Where: Fox Theatre, 527 North Grand Boulevard

When: Tuesday through Nov. 22

How much: $26-$68

More info: 314-534-1111; events.stltoday.com

Latin music on Broadway

Latin music, with hit sounds from tango to salsa and stars from Xaviar Cugat to J-Lo, is always popular on the radio and the dance floor. But what about on Broadway? Its Latin history is skimpy and hard to interpret.

THE MASTERPIECE — "West Side Story," the biggest Latin-inflected hit in Broadway history, reframes "Romeo and Juliet" as a tragic love story involving Tony, who belongs to a white gang called the Jets, and Maria, whose brother captains a Puerto Rican gang called the Sharks. Created by composer Leonard Bernstein, lyricist Stephen Sondheim and writer Arthur Laurents, "West Side Story" is back on Broadway, revived under Laurents' direction.

Lin-Manuel Miranda, creator of "In the Heights," translated some "West Side Story" songs into Spanish for this revival. In the course of the run, however, some Spanish lyrics have been dropped in favor of Sondheim's original English lines, which audiences already know and seem to prefer.

Miranda isn't troubled by the switch back to English.

"Working with Arthur and Stephen was a dream come true," he said. "This was just an experiment. We had to see what worked."



THE DISASTER — "The Capeman" a 1998 Paul Simon musical based on a true-crime story, flopped. Some said that proved what everybody "knew": Latin music doesn't play on Broadway.

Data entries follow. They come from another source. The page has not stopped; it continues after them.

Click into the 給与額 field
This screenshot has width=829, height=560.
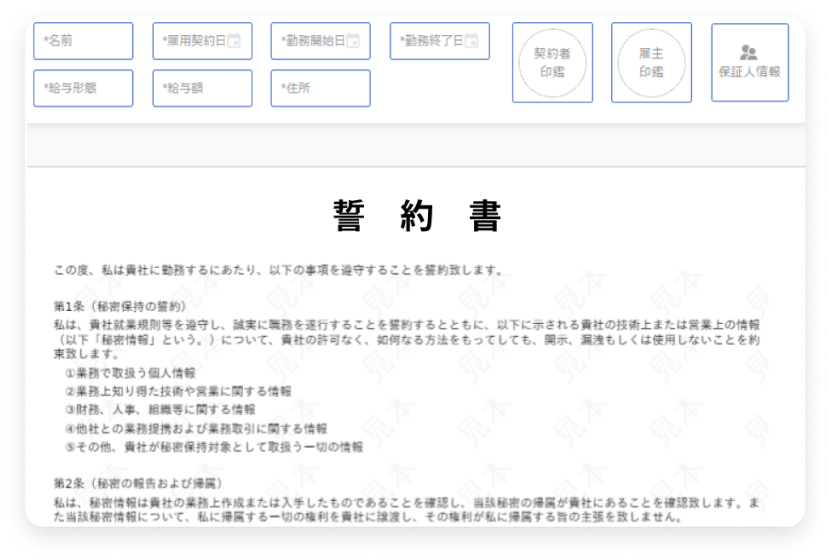point(202,88)
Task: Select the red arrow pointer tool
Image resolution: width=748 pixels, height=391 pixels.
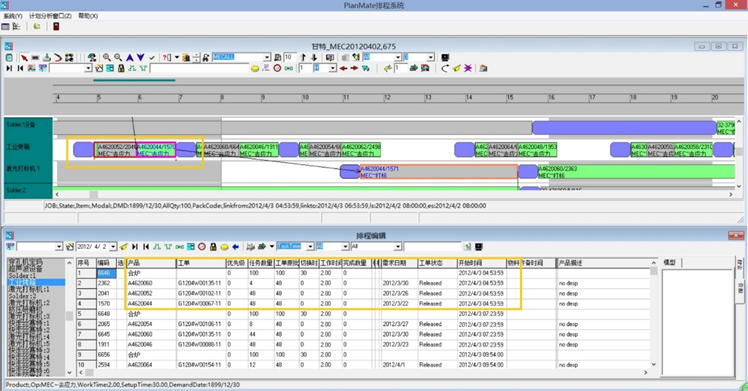Action: point(24,58)
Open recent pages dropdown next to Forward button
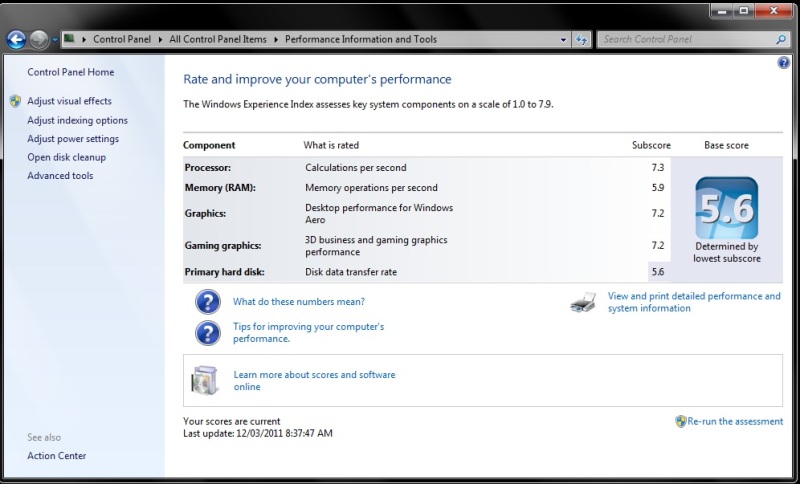800x484 pixels. (54, 39)
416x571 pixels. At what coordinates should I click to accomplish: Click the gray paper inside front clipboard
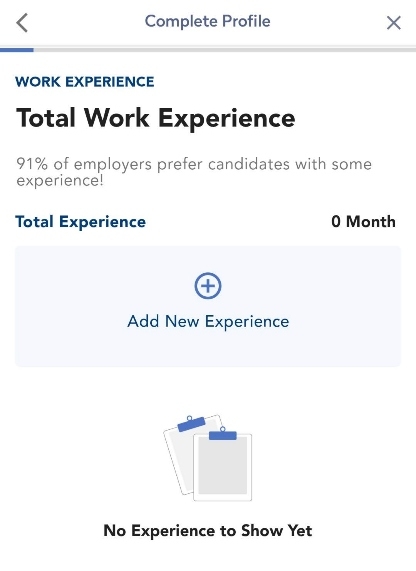coord(223,466)
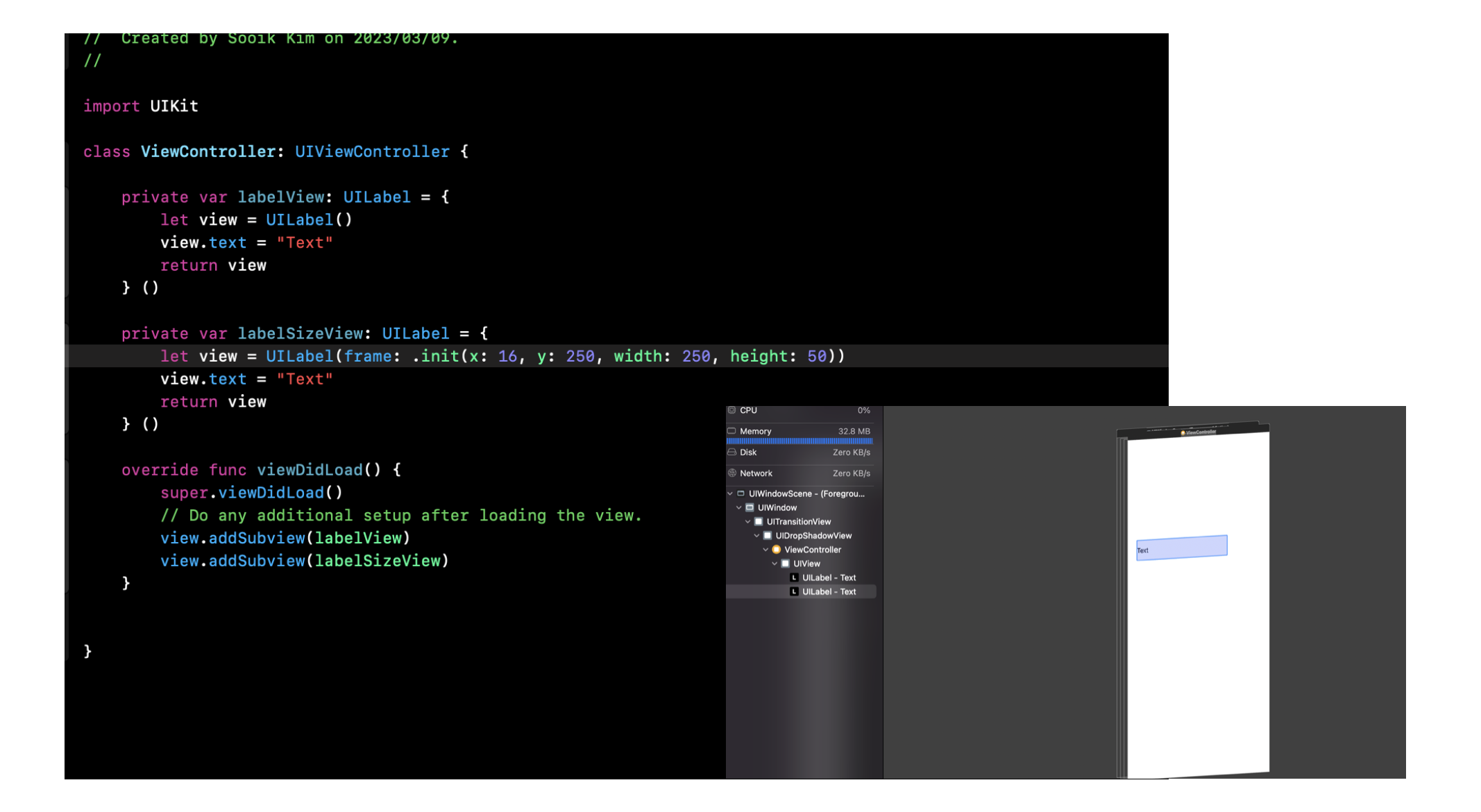Click the orange ViewController icon in hierarchy
Screen dimensions: 1481x812
(x=777, y=550)

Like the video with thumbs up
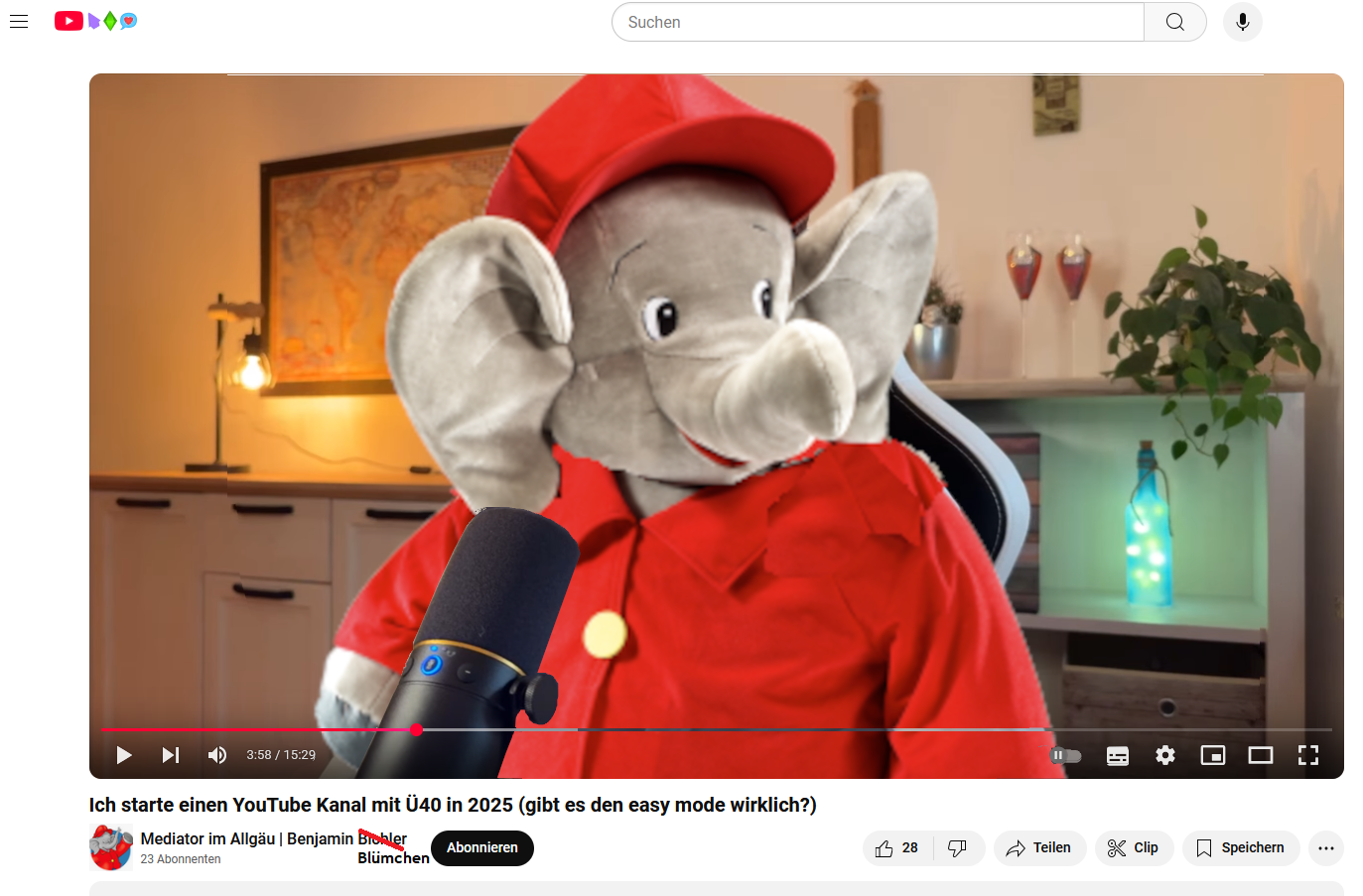point(897,847)
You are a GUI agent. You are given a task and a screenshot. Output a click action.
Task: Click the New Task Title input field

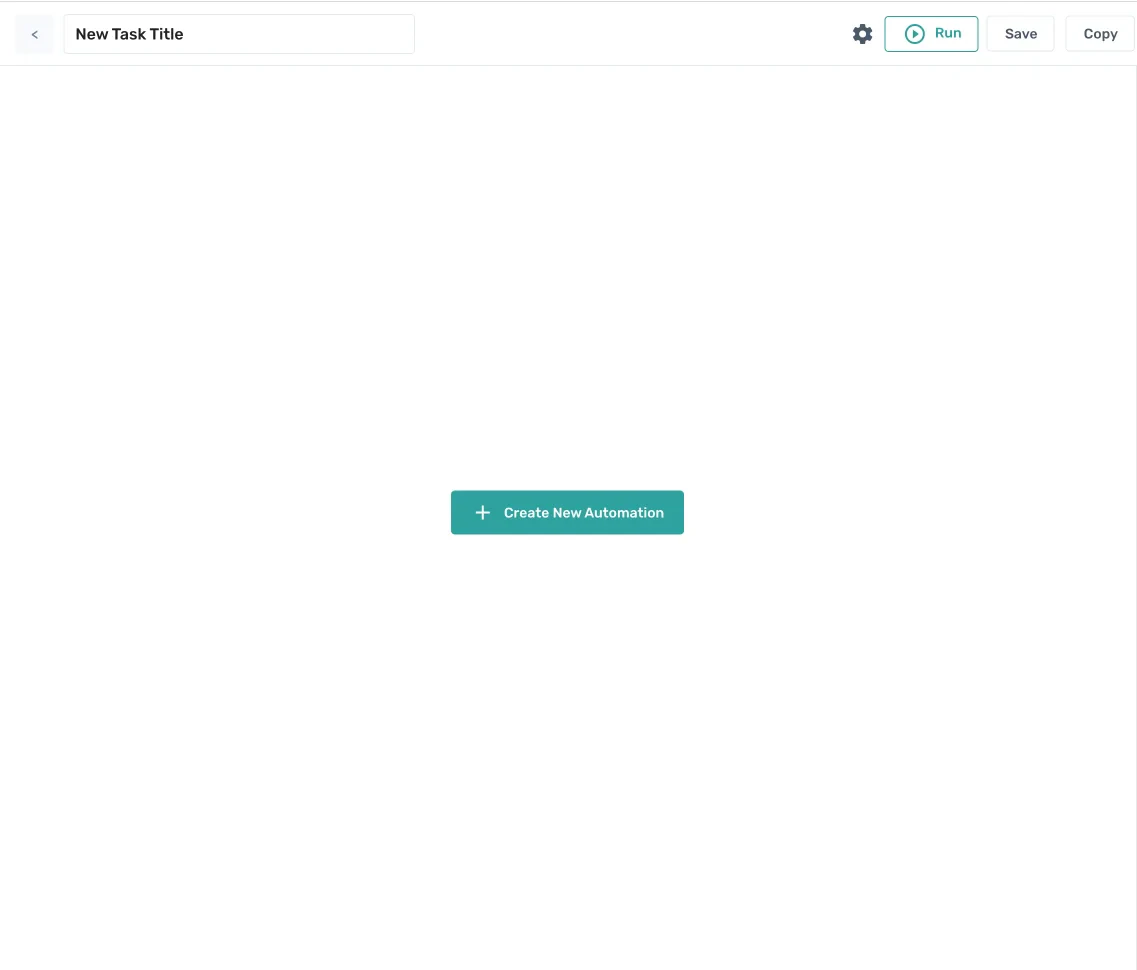[x=239, y=33]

Miranda, a longtime fan of "Capeman" stars Marc Anthony and Ruben Blades, took the show's failure to heart but refused to regard it as destiny.

"We (Latinos) are part of the fabric of America now," he said. "We're not so strange. But when it comes to listening to music in another language, we have a long way to go."



THE MOMENTS — Latin numbers show up in the least exotic shows you might imagine. Two of the best: the sensuous Havana dance in "Guys and Dolls" and the vivacious "Who's Got the Pain (When They Do the Mambo)?" in "Damn Yankees."



THE NEW WAVE — "In the Heights" won four Tony awards last year: best musical, best music and lyrics, best choreography and best orchestrations. Its success was a triumph for the show's creator, Lin-Manuel Miranda, and referenced another Tony winner, "Fiddler on the Roof."

But "Fiddler" looked at immigrants before they came to America. "In the Heights," considers what happens after.